§ REQUESTS:
1/ Summarize the Haskell question in two sentences.
2/ Echo the Haskell question word for word, everything from "genTweets :: L.ByteString" down to "ton of memory.".

§ DOCUMENT SEGMENT:
☆ ☆ ☆
Haskell avoiding stack overflow in folds without sacrificing performance

Question

The following piece of code experiences a stack overflow for large inputs:

{-# LANGUAGE DeriveDataTypeable, OverloadedStrings #-}
import qualified Data.ByteString.Lazy.Char8 as L


genTweets :: L.ByteString -> L.ByteString
genTweets text | L.null text = ""
               | otherwise = L.intercalate "\n\n" $ genTweets' $ L.words text
  where genTweets' txt = foldr p [] txt
          where p word [] = [word]
                p word words@(w:ws) | L.length word + L.length w <= 139 =
                                        (word `L.append` " " `L.append` w):ws
                                    | otherwise = word:words

I assume my predicate is building a list of thunks, but I'm not sure why, or how to fix it.

The equivalent code using foldl' runs fine, but takes forever, since it appends constantly, and uses a ton of memory.

import Data.List (foldl')
☆ ☆ ☆
Collected data:
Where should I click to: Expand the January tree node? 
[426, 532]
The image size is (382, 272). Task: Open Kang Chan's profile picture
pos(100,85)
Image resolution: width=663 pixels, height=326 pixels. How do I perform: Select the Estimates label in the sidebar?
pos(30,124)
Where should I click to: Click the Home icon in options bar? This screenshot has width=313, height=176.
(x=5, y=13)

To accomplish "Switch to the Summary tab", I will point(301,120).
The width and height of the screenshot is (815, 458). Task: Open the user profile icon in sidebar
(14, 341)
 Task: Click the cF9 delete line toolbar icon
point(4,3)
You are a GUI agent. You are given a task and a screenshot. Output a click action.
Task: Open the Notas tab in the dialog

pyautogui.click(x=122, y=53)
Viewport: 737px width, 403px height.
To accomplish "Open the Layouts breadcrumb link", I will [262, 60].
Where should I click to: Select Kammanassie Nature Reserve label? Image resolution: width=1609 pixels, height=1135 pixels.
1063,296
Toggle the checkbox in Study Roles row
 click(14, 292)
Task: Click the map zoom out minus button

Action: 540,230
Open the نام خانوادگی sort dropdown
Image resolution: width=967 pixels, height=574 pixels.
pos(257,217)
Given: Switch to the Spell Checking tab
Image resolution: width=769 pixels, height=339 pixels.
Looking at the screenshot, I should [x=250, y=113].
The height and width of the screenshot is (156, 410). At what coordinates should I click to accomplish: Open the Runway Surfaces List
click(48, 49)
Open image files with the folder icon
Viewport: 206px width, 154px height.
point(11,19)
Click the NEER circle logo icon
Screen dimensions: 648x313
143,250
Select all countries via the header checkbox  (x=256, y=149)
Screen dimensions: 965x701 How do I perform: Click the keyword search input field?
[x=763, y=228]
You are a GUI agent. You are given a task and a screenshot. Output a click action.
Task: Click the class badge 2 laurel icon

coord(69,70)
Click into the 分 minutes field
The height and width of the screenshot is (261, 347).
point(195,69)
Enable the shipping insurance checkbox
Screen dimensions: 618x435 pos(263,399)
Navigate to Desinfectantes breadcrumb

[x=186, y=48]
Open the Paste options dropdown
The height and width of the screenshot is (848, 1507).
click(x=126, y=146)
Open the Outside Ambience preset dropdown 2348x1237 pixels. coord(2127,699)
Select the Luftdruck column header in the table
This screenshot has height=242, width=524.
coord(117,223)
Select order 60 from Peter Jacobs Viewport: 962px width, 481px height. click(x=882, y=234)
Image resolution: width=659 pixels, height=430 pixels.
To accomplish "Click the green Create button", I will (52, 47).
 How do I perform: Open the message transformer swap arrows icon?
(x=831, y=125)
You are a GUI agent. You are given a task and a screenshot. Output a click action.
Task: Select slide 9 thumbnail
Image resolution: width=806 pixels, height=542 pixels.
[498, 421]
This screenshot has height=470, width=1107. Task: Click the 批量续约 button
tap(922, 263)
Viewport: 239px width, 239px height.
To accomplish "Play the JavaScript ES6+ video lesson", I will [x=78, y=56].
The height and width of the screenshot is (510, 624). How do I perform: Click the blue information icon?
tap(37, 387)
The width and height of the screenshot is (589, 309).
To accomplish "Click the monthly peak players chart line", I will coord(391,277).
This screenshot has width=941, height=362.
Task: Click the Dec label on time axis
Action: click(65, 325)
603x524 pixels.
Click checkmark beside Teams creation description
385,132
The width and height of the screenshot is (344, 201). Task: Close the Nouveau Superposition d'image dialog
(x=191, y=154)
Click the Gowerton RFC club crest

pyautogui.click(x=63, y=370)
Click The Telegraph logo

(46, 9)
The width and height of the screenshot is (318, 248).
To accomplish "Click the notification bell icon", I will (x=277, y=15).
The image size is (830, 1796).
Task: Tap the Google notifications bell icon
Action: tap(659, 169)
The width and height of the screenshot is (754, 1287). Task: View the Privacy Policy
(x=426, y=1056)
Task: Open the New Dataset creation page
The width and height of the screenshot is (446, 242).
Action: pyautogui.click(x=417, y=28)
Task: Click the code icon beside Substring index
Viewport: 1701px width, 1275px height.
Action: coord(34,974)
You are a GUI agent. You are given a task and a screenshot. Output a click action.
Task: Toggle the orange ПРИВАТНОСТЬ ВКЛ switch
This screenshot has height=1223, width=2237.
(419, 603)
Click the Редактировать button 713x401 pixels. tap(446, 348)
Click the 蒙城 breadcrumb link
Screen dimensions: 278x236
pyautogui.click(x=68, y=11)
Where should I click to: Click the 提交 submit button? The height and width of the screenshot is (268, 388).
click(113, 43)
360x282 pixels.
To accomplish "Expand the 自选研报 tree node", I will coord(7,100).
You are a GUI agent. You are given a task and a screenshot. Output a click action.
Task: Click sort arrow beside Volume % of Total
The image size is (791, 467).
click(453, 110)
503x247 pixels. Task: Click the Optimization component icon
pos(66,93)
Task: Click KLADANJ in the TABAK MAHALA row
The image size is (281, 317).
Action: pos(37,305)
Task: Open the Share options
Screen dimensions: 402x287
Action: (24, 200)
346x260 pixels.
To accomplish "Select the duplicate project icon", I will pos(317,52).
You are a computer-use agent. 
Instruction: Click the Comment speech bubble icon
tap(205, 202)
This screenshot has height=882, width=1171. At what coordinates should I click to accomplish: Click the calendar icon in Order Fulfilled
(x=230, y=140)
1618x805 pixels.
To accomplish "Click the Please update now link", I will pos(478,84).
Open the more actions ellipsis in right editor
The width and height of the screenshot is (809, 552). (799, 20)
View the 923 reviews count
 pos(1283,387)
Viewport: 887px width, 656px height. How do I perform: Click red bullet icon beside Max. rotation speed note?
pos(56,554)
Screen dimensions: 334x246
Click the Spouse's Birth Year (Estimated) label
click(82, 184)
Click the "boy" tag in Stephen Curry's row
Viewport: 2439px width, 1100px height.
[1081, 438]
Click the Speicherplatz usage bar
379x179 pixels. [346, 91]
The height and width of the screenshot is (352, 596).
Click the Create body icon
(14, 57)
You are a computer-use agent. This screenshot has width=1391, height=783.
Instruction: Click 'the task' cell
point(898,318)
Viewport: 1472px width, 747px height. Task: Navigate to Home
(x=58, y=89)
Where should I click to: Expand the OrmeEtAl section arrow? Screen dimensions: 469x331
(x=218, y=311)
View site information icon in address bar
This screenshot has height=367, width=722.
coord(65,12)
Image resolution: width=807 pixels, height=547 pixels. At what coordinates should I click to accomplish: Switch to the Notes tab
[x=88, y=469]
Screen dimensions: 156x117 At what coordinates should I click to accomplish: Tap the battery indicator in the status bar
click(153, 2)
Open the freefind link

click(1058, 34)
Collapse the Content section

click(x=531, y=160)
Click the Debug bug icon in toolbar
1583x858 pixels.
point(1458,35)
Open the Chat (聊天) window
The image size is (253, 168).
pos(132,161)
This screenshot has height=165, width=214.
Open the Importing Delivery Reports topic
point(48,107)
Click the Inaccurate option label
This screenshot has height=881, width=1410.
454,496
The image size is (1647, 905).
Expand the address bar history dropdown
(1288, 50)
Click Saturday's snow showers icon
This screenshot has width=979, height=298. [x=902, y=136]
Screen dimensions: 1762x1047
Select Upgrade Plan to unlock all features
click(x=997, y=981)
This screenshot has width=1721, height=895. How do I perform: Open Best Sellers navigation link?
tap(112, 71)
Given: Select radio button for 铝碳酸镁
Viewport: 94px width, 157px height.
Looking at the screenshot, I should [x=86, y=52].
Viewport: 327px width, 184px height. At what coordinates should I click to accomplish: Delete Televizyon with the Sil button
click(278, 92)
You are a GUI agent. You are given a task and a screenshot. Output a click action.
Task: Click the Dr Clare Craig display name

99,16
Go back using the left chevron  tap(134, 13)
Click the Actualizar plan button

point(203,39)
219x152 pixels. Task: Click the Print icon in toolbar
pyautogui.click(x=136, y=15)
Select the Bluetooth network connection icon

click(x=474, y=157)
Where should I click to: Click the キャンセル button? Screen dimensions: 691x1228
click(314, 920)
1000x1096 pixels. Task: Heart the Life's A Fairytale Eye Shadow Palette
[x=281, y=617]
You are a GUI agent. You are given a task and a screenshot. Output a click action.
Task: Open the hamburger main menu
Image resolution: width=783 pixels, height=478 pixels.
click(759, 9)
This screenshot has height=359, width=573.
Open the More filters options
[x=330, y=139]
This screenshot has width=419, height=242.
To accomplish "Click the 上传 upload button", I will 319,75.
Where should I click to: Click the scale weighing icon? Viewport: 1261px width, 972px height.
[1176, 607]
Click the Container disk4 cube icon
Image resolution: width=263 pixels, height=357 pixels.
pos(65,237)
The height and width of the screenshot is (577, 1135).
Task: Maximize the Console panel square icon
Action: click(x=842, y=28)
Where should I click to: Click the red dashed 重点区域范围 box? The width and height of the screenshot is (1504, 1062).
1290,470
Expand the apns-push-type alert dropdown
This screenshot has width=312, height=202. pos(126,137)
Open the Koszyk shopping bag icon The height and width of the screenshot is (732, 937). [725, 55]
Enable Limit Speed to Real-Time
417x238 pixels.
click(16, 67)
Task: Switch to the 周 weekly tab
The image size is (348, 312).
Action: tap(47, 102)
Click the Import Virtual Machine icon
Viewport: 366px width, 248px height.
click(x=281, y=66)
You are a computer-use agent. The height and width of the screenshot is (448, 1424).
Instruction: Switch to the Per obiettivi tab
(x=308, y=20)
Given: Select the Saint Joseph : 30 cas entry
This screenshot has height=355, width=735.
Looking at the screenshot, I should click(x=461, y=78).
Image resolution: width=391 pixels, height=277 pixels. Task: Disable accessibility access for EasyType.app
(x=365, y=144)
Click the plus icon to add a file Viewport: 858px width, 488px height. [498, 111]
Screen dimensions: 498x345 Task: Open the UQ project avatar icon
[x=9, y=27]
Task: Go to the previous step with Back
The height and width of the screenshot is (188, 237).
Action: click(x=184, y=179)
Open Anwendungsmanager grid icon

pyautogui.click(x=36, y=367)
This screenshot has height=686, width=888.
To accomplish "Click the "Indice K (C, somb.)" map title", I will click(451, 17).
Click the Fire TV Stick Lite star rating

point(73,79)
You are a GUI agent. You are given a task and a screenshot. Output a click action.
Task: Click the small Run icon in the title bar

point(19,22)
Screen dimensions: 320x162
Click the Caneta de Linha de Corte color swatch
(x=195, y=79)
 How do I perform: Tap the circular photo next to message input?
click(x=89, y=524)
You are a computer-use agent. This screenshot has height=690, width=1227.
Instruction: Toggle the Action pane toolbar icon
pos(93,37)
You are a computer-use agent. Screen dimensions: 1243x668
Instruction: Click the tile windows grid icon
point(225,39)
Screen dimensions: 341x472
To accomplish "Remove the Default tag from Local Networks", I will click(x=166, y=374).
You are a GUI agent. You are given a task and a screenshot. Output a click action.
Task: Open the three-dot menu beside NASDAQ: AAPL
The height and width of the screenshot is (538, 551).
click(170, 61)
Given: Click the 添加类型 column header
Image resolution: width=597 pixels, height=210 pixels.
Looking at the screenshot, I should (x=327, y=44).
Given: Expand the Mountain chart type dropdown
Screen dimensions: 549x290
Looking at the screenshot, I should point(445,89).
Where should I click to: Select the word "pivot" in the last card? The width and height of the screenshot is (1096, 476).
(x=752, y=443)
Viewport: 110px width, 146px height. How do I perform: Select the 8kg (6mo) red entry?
☆ ☆ ☆
§ RESULTS OF THE EXERCISE:
1/ A piece of Haskell code built with foldr overflows the stack on large inputs, and the asker suspects the predicate is building a list of thunks but does not know why or how to fix it. An equivalent version using foldl' runs without failing but takes forever and uses a ton of memory because it appends constantly.

2/
genTweets :: L.ByteString -> L.ByteString
genTweets text | L.null text = ""
               | otherwise = L.intercalate "\n\n" $ genTweets' $ L.words text
  where genTweets' txt = foldr p [] txt
          where p word [] = [word]
                p word words@(w:ws) | L.length word + L.length w <= 139 =
                                        (word `L.append` " " `L.append` w):ws
                                    | otherwise = word:words

I assume my predicate is building a list of thunks, but I'm not sure why, or how to fix it.

The equivalent code using foldl' runs fine, but takes forever, since it appends constantly, and uses a ton of memory.